The WARC files are standard WARC 1.1, so they open in any WARC tool. Each rolls over to the next sequence number once it reaches --warc-size, and each carries a warcinfo record naming ami as the software that wrote it.

Inside a file ami writes a request and a response record for every captured URL, and compresses each record as its own gzip member (the convention WARC tools call "record-at-a-time" gzip). That per-record framing is what makes the index's byte offsets useful: a reader seeks to a record's offset and inflates that one member, instead of decompressing the whole file to reach the last record.

When a fetched body's digest matches the digest the seed already carried, ami writes a revisit record in place of a second copy of the body, using the standard identical-payload-digest profile. Pass --store-unchanged to write the full body every time regardless.

The capture index

captures.parquet holds one row per fetch. It is the fast path: it lets you find or describe any stored response, and locate its bytes in the WARC, without reopening an archive. The columns:

Column Type Meaning
url string The URL that was fetched
host string The host of that URL
status int32 HTTP status code (0 when the fetch failed before a response)
fetched_at int64 When the fetch completed, Unix milliseconds
content_type string The response Content-Type
body_length int64 Stored response body length in bytes
digest string SHA-1 hex of the response body, for change detection
unchanged bool True when digest matched the seed's prior digest (stored as a revisit)
warc_file string Name of the WARC file holding this response
warc_offset int64 Byte offset of the record within that WARC file
warc_length int64 Byte length of the record
error string Failure text for a fetch that did not complete (empty on success)
meta_json string The seed's per-URL metadata, verbatim as a JSON object (empty when none)

The three warc_* columns are a direct pointer into the archive: open warc_file, seek to warc_offset, read warc_length bytes, and you have the exact record without scanning.

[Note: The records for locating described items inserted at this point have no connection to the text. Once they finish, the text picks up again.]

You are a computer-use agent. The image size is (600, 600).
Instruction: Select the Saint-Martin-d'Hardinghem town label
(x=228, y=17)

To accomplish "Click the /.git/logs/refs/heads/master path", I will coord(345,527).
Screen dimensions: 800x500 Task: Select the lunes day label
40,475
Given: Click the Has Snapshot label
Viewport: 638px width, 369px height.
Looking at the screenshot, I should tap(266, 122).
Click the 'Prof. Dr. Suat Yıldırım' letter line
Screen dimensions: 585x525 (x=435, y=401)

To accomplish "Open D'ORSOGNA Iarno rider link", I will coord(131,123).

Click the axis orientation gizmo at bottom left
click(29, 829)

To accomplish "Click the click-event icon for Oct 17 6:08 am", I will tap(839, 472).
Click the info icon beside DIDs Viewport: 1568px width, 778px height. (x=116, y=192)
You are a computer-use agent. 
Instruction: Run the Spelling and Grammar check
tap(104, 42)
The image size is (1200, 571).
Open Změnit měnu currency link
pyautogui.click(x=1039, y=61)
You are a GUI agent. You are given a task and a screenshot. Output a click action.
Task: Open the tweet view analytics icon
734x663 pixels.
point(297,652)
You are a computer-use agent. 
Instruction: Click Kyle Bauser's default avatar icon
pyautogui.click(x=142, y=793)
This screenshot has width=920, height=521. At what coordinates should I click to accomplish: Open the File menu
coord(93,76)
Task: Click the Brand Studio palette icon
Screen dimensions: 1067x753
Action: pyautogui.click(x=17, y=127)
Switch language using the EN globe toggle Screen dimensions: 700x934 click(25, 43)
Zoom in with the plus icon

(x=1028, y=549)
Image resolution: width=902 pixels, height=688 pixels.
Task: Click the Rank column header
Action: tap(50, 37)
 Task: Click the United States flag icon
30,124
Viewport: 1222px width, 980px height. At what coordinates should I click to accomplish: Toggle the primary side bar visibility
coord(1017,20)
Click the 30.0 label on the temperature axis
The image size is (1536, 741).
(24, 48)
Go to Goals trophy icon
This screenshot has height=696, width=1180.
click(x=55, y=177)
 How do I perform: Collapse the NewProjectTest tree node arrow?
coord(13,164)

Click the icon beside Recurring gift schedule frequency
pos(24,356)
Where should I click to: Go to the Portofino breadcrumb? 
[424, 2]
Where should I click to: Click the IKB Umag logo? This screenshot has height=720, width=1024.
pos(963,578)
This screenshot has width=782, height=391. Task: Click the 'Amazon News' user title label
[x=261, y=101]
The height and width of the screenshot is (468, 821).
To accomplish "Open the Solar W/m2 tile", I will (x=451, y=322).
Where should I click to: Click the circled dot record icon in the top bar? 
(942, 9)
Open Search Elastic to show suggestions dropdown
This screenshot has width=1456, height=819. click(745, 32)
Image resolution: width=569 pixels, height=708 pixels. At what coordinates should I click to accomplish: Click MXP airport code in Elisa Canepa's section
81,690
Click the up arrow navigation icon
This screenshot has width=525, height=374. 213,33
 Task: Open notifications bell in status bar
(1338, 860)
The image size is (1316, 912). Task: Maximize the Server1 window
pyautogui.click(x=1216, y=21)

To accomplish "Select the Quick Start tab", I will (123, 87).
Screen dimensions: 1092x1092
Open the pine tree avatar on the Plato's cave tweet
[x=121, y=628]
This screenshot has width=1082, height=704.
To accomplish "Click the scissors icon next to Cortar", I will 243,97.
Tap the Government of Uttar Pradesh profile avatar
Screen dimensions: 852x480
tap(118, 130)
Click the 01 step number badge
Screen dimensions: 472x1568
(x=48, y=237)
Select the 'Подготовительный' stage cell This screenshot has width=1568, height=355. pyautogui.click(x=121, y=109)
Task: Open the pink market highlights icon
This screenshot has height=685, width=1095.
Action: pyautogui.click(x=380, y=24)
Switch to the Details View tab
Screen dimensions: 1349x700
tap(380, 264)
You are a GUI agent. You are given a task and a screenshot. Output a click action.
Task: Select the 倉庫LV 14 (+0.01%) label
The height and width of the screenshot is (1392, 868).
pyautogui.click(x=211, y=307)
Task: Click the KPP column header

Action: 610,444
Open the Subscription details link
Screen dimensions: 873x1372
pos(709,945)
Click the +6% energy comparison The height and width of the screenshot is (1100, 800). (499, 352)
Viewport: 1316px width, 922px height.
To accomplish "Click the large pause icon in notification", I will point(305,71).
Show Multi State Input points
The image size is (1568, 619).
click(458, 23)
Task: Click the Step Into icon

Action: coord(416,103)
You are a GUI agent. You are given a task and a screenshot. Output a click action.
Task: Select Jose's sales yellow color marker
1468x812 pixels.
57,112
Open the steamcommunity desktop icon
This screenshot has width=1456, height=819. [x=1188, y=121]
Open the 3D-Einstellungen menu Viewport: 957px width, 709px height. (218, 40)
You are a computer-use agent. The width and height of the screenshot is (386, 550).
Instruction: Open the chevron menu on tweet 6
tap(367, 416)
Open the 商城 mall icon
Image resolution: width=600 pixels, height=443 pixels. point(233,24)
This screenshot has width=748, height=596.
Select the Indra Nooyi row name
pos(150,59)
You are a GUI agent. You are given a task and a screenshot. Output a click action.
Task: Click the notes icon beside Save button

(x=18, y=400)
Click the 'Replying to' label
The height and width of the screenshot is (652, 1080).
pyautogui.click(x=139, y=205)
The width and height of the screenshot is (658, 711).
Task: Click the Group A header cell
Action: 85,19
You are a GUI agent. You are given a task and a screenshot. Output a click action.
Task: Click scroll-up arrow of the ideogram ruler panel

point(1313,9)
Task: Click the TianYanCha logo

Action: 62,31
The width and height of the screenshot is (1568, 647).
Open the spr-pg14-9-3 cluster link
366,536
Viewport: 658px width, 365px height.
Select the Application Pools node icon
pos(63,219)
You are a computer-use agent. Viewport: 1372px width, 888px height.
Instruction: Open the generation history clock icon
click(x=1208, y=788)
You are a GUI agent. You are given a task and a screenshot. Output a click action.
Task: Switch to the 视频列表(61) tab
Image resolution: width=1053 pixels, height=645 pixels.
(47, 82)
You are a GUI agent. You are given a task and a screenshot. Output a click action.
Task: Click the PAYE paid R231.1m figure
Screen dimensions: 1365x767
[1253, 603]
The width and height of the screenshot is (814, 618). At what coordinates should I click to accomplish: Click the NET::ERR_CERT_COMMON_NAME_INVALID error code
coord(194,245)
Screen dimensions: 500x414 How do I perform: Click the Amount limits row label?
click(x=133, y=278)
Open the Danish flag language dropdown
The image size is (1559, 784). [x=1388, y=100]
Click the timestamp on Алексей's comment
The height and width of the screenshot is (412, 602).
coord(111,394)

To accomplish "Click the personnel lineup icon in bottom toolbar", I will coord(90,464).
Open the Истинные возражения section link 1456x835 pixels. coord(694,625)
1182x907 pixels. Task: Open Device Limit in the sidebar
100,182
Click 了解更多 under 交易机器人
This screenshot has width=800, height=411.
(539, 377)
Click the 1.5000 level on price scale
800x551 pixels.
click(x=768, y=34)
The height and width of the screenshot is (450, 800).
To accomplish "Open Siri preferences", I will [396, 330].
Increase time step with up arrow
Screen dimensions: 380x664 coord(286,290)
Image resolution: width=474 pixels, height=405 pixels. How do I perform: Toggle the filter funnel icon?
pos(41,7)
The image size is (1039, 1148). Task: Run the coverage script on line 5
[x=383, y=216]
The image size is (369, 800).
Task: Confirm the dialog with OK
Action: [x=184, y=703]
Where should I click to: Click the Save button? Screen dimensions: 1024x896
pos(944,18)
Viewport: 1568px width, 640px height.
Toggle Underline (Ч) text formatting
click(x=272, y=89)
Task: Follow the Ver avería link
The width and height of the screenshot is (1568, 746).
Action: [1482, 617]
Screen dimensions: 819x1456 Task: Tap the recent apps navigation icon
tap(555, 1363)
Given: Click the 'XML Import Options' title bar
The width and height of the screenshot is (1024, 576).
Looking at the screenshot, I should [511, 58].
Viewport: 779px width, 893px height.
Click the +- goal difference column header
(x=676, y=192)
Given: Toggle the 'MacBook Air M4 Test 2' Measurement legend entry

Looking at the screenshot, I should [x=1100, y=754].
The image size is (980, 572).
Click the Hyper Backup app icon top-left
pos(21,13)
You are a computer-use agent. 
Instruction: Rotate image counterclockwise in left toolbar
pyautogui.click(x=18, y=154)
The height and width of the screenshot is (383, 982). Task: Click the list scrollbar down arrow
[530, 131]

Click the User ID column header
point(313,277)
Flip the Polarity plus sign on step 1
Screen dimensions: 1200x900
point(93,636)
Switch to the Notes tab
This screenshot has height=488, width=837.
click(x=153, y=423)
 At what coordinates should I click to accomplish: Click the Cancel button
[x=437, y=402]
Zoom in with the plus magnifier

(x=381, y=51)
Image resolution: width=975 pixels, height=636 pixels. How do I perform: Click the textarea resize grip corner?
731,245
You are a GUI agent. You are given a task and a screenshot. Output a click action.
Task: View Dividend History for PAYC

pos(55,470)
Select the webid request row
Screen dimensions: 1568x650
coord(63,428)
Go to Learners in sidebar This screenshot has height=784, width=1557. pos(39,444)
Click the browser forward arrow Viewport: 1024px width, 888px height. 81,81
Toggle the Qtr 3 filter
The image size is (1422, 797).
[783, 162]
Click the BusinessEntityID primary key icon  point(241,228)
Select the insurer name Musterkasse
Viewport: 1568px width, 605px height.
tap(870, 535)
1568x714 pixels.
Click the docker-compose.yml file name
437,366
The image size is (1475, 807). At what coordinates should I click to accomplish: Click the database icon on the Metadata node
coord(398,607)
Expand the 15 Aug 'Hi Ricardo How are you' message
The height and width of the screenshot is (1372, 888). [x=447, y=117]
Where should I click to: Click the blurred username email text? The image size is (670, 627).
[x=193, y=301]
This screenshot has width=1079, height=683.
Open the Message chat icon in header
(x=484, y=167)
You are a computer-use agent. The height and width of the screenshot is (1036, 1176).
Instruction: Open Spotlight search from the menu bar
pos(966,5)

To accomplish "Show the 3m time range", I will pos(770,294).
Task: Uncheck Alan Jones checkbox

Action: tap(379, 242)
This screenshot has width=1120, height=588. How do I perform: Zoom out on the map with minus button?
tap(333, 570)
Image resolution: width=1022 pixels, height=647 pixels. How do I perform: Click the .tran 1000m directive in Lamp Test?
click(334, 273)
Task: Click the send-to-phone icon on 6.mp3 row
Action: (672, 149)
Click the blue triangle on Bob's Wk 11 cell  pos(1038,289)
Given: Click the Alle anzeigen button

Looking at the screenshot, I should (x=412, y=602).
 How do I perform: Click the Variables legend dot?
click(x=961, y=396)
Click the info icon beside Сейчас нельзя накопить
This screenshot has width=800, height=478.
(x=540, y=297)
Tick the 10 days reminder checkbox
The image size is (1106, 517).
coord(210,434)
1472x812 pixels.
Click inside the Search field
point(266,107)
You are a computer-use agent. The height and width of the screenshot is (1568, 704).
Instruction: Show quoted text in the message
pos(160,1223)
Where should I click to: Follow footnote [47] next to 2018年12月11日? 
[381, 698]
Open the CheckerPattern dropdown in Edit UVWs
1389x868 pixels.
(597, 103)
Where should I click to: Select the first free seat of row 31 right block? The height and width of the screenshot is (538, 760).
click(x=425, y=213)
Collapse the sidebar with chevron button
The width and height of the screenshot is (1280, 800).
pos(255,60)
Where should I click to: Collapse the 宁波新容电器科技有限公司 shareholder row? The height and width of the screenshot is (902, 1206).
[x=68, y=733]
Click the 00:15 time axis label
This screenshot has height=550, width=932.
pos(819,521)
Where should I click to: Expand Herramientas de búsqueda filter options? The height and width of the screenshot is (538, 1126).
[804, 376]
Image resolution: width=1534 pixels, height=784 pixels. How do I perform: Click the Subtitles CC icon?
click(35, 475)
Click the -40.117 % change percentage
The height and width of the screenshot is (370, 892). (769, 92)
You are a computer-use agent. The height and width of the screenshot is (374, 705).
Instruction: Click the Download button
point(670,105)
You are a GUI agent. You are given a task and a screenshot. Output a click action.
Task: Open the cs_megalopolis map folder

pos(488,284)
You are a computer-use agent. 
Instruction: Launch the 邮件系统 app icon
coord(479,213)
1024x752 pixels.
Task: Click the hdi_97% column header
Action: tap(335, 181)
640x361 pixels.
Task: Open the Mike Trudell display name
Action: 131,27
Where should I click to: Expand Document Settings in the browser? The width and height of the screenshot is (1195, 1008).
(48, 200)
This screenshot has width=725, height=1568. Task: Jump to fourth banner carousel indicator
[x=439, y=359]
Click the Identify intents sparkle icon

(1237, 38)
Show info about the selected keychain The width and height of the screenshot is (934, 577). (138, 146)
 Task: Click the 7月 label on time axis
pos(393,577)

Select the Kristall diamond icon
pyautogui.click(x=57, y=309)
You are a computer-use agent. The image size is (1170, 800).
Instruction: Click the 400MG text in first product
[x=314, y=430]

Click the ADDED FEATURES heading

Every text column is zstd-compressed inside the Parquet file.

meta_json

When the seed is JSONL, any fields on a line other than url are kept and written into meta_json as a compact JSON object, so producer context survives the crawl. A line of {"url": "...", "source": "sitemap", "depth": 1} lands with meta_json set to {"source":"sitemap","depth":"1"}. Seeds that carry no extra fields leave the column empty.

Following a row back to its bytes

The three warc_* columns are a direct pointer into the archive: open warc_file, seek to warc_offset, read warc_length bytes, and you have the exact response record's gzip member without scanning. Inflate it and the original request/response exchange is there, headers and body intact. Any WARC library does this for you; the index just saves the linear scan.

A failed fetch still produces a row: status is 0, error carries the reason, and the warc_* columns are empty. The index is therefore a complete record of the run, so a retry pass can select exactly the rows that need another attempt.

Reading the index

Anything that reads Parquet reads the capture index. The quickest look needs no other tool:

# A summary and a sample of rows
ami inspect ami-out/captures.parquet -n 20

For real queries, the index is an ordinary Parquet file, so DuckDB reads it directly:

-- status breakdown for a run
SELECT status, count(*) AS n
FROM 'ami-out/captures.parquet'
GROUP BY status ORDER BY n DESC;

-- the hosts that contributed the most bytes
SELECT host, sum(body_length) AS bytes, count(*) AS pages
FROM 'ami-out/captures.parquet'
WHERE error = ''
GROUP BY host ORDER BY bytes DESC LIMIT 25;

-- everything that failed, with the reason
SELECT url, error FROM 'ami-out/captures.parquet' WHERE error <> '';

-- pull a seed's passthrough metadata back out
SELECT url, json_extract_string(meta_json, '$.source') AS source
FROM 'ami-out/captures.parquet' WHERE meta_json <> '';

When a seed was sharded across machines, each machine writes its own captures.parquet. Collect the directories side by side and the indexes union cleanly, because DuckDB globs them:

SELECT count(*) FROM 'runs/*/captures.parquet';

pandas reads it too:

python -c "import pandas; print(pandas.read_parquet('ami-out/captures.parquet').head())"